Members from Gulf states want funds for improving levees in areas devastated by Katrina. And lawmakers from across the country say their states need federal help to cover deficits in a children’s health insurance program.
As of yesterday, Rep. David R. Obey (D-Wis.), who chairs the House Appropriations Committee, had agreed to add about $3 billion to the war bill to help close military bases and relocate troops as part of the Base Realignment and Closure process. And he approved an additional $750 million for the State Children’s Health Insurance Program, a joint federal and state program that provides health care for six million poor children.
Because, you know, it’s vital to our nation’s defense. I know I shouldn’t be surprised at this, but it is nonethless distressing to see Americans re-elect these people year after year despite the fact (or, more likely, because of the fact) that they do stuff like this.
Why is this unwieldy unproductive behemoth still around?
With freight traffic soaring in recent years, Amtrak’s never-stellar on-time performance declined to an average of 68 percent last year, its worst showing since the 1970s. When the routes where Amtrak owns the tracks are excluded, the on-time performance last year fell to 61 percent.
Amtrak performs far better on the Northeast corridor, where it owns the tracks. Last year, 85 percent of its high-speed Acela Express trains between Boston and Washington arrived within 10 minutes of their scheduled time.
But where Amtrak depends on the freight railroads, the picture is far gloomier, and the Capitol Limited is not even the worst case.

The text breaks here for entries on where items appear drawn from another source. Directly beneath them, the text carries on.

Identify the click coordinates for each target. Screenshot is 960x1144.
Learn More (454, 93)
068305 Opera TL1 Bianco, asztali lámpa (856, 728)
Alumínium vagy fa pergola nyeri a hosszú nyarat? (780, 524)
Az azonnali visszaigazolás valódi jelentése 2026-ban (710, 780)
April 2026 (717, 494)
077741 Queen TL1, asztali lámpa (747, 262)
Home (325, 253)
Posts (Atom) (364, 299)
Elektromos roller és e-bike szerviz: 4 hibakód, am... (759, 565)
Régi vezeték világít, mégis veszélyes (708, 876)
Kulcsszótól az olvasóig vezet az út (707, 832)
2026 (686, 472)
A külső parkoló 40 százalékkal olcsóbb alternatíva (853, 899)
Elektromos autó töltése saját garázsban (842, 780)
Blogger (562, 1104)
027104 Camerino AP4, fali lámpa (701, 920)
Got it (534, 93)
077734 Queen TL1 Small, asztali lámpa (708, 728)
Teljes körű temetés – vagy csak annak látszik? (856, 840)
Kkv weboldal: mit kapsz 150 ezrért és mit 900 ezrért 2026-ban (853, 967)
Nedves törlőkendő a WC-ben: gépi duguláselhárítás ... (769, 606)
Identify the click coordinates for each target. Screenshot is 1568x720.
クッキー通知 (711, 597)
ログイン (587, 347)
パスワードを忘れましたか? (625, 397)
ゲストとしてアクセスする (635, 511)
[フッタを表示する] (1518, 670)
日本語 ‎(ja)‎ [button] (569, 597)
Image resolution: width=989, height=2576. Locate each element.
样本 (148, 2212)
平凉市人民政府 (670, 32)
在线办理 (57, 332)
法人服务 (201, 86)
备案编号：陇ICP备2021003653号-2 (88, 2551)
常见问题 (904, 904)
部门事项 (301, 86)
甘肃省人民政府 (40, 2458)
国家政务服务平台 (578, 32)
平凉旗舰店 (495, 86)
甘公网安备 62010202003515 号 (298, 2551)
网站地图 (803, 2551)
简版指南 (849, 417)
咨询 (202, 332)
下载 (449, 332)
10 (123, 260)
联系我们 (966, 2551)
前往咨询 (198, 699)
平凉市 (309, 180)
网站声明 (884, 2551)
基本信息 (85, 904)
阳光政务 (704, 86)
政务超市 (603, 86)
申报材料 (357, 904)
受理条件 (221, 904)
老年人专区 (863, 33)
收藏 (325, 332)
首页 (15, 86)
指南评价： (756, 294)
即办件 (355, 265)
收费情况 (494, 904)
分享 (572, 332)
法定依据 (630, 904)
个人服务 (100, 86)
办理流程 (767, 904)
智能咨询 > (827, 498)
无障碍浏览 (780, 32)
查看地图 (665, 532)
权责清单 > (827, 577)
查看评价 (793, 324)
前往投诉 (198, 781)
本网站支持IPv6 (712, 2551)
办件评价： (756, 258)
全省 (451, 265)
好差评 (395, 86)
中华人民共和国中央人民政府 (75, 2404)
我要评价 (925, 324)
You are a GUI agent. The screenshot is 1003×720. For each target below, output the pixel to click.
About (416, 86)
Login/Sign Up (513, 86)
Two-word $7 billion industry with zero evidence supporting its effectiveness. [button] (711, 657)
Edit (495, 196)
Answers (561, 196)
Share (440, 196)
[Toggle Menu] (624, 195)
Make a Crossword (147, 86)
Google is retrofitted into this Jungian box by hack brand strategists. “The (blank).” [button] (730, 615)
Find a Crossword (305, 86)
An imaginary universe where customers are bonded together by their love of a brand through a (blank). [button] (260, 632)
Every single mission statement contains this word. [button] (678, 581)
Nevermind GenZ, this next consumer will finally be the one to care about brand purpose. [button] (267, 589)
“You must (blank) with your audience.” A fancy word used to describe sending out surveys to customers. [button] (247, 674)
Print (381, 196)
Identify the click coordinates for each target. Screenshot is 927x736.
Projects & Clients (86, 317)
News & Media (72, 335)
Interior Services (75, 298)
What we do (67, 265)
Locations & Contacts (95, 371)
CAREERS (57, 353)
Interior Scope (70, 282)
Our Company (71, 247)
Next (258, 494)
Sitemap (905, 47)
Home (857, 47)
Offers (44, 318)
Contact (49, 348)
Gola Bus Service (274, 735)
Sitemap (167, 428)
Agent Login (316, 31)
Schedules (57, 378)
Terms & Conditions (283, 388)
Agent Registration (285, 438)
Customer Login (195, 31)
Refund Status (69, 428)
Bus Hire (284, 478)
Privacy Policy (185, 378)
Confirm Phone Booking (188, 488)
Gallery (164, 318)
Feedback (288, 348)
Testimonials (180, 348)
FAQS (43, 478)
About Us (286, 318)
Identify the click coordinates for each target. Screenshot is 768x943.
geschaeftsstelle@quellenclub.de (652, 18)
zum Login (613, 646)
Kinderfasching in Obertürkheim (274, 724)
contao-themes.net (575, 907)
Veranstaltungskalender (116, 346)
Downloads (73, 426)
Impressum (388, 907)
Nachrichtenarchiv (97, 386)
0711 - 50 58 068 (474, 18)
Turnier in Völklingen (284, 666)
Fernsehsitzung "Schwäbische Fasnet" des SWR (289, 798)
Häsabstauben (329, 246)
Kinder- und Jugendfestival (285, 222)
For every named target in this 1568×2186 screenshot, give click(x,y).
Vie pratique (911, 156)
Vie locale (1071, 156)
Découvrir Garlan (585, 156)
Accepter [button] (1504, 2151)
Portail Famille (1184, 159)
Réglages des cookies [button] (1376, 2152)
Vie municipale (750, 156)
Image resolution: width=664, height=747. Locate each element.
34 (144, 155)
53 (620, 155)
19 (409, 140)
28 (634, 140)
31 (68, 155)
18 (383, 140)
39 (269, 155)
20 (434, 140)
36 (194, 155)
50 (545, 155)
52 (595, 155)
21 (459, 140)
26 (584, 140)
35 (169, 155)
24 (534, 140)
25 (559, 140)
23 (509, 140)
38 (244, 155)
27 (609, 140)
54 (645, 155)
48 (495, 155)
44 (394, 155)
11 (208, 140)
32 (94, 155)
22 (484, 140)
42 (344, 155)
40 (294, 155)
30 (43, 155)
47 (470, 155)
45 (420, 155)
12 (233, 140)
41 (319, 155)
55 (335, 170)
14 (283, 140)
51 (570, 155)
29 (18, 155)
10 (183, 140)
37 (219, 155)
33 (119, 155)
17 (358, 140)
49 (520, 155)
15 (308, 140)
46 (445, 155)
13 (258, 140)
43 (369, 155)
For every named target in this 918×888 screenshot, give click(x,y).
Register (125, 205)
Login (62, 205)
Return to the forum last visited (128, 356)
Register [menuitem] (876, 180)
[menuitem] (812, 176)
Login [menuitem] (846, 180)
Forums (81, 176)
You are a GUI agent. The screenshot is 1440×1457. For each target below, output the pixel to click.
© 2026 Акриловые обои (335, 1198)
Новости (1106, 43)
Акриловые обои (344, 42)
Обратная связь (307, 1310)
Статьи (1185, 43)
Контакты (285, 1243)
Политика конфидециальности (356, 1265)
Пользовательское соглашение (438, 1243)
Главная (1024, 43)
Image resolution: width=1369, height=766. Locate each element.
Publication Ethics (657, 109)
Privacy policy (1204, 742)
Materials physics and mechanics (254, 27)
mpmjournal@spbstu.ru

The Coast Starlight, which runs between Seattle and Los Angeles, had an on-time performance of 4 percent in the fiscal year ended Sept. 30. For the California Zephyr, connecting Chicago and San Francisco, the figure was 7 percent. In the current fiscal year, the California Zephyr has not once arrived on time.
In the current fiscal year, that particular train has NOT ONCE arrived on time. And we’re funding this with our tax dollars? Time to put Amtrak out to pasture. Privatize the Acela Express and the rest of the Northeast corridor, where it owns the tracks. Give the rest of it the ax.